Sean Sheffey Plan B re-release:
Interview with Sean Cliver
17 years. Man, oh man. I feel like I should be 65 years old or something, looking back on the Sean Sheffey board on the left and remembering it hanging on the wall at my local skate shop when it first came out 17 years ago. A lot has changed over the last decade-and-a-half-and-a-little-bit, for the company, for Sheffey and for skateboarding in general, but what hasn’t changed is that this Plan B graphic, designed by Sean Cliver, is still super awesome and I am still as much of a fan of it now as I was way back when. In the month of February, Plan B is re-releasing it in the two shapes pictured right, with proceeds going towards Mr Sheffey himself. I asked Cliver a few questions about it…
Bob K: When did the original Sheffey board come out?
Sean Cliver: Somewhere around early 1992. It was the one and only Plan B graphic that I did after I’d landed in the loosely defined art department over at World Industries back then. Plan B was the newest kid on the block to be distributed by Steve Rocco and I wasn’t yet hip to all the inner-politics. But after I did the Sheffey graphic, Natas Kaupas said he wouldn’t be able to use me for any further 101 work if I continued to do stuff for Plan B. I understood where he was coming from. World, Blind, and 101 had already started to take on a somewhat homogeneous look with all of Marc McKee’s graphics (not that this is a bad thing, mind you), and to add another company to the mix wouldn’t do much for brand identity. So I simply opted to not do any further work for Plan B, as I much preferred working with Natas and his concepts for 101.

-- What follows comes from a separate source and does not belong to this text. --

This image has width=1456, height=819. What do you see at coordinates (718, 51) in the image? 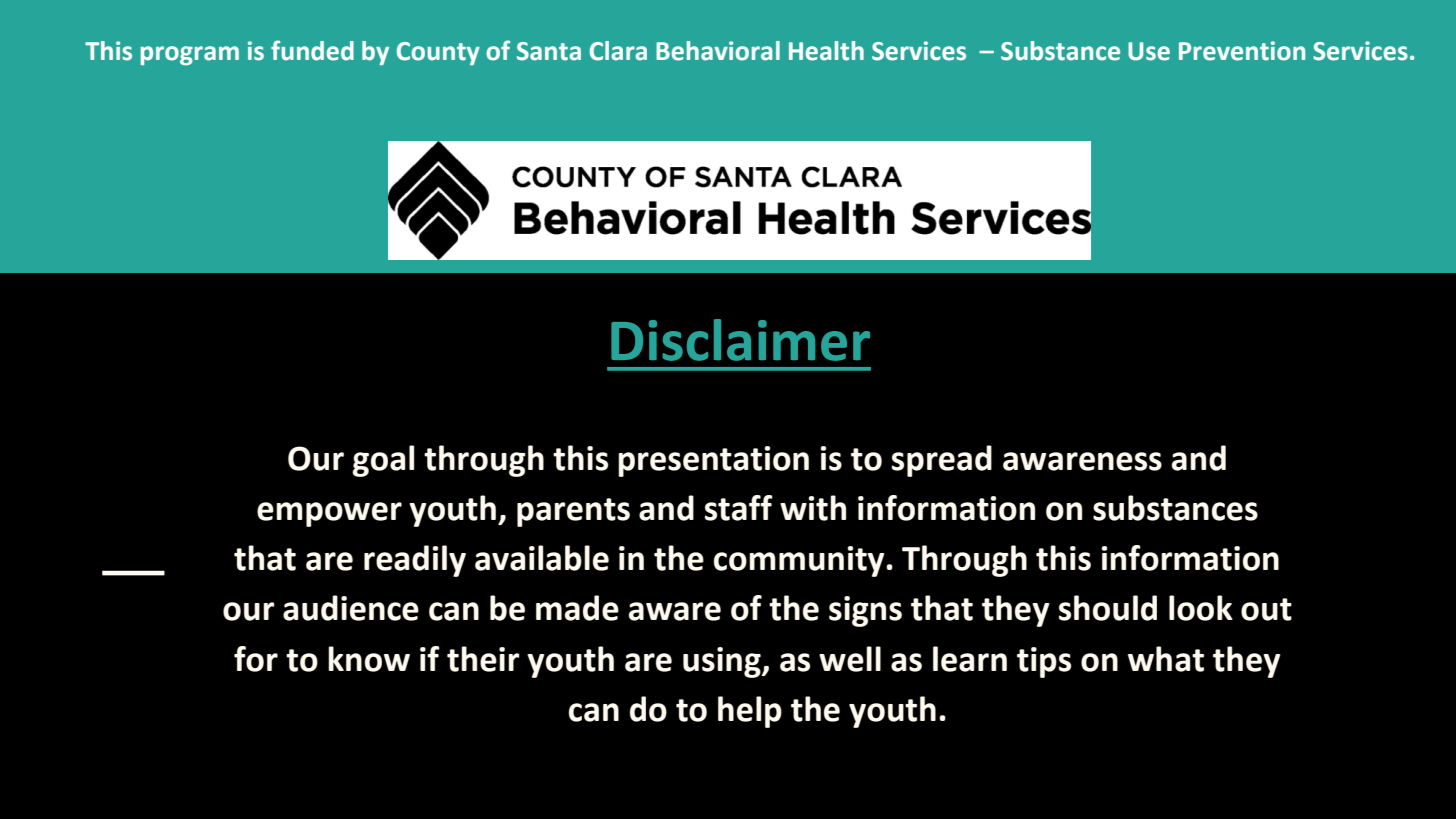
I see `Behavioral` at bounding box center [718, 51].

What’s the story behind the design?
I’d always liked the old Jimi Hendrix poster with all the crazy wires coming out of his head, and for whatever reason I took this image and adapted it to the monkey vivisection process. It wasn’t drawn for Sheffey in particular. It was just a random drawing that I felt worked well on a board shape. Mike Ternasky saw the sketch when he was up at the World offices one day and wanted to use it for a Sheffey model. Back then, graphics were moving so fast that guys would take whatever was readily available. Like the time Jeff Tremaine came by for his job interview for Big Brother magazine. In addition to his sample layouts, he’d brought some slides of his paintings, and I’m pretty sure Ternasky and Rocco spent the bulk of the interview dividing up what artwork they wanted to use on various slick bottoms for Plan B and Blind. So it was a rather profitable job interview for Tremaine, you could say.
How did this re-release come about?
Somewhere in 2007, Jody Morris contacted me and asked if I still had the artwork to the old Sheffey board and, if so, if they could use it for a special board with all the proceeds going to benefit Sean, who had apparently (and unfortunately) fallen on hard times. I’d long since sold the original artwork, but it was one of the few I’d scanned before doing so. I apologized for not having the computer skills (or time) to color it up myself, but said they were welcome to go off the original board colors if they wanted to separate it on their end. Apparently they didn’t, hence the one-color print, and I’m actually glad they didn’t knock off the original production look.